[r.rayns]

Experiences exporting large volumes of data using Node.js

When dealing with substantial amounts of data, exporting hundreds of thousands of entries is time-consuming. It is not something a user can request and expect to have sent back to them within a request response cycle. The browser would time out long before the task could be completed.

Typically, in this scenario, the user defines the data they wish to export within a time range. The actual task is then carried out asynchronously with the user being notified, perhaps by email, once the task has completed.

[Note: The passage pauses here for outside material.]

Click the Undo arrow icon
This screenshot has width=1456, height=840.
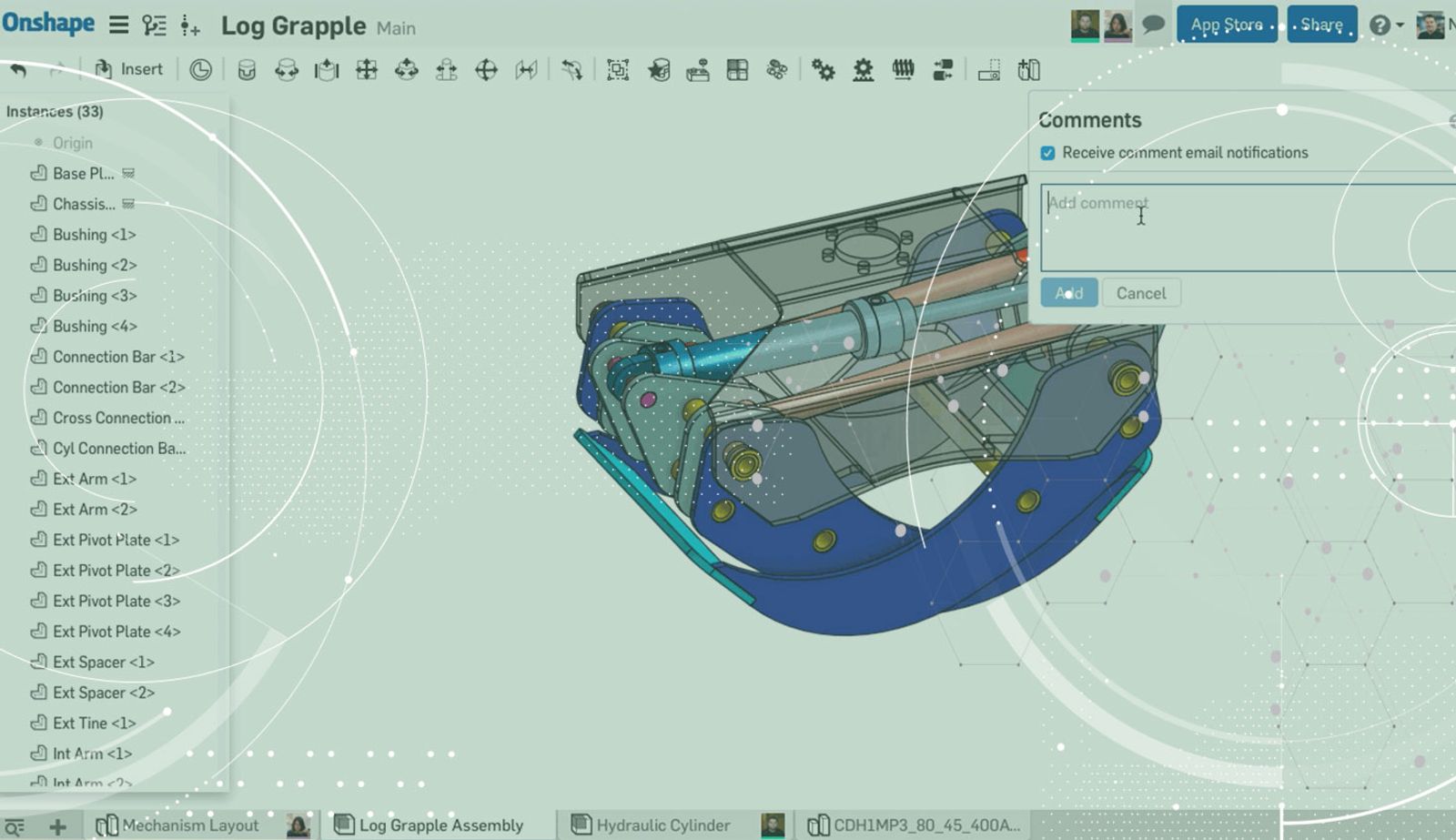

I recently had to design and build an asynchronous export solution using Node.js. The initial flow I came up with was something like this:

  1. A user requests a data export. Specifying the entities they want data exported for and the time range that it should cover. The time range could be any period from hours, days, weeks, months or even years.
  2. When an export request is submitted, the user receives confirmation that the task is being processed. They are informed that they will be notified via email once the task is completed.
  3. A dedicated service handles the exportation process. It makes requests to the database, and gathers the data for export.
  4. Once all the data is gathered it is formatted and written in the specified format. In my case, this was as a CSV file.
  5. The export task is marked as completed, and the user is notified. They are provided with a download link for their exported data.

Problem

It was in steps 3 and 4, the retrieval of data and writing of data to the CSV file, where my service encountered memory issues. Smaller jobs ran fine but larger ones caused the process to crash.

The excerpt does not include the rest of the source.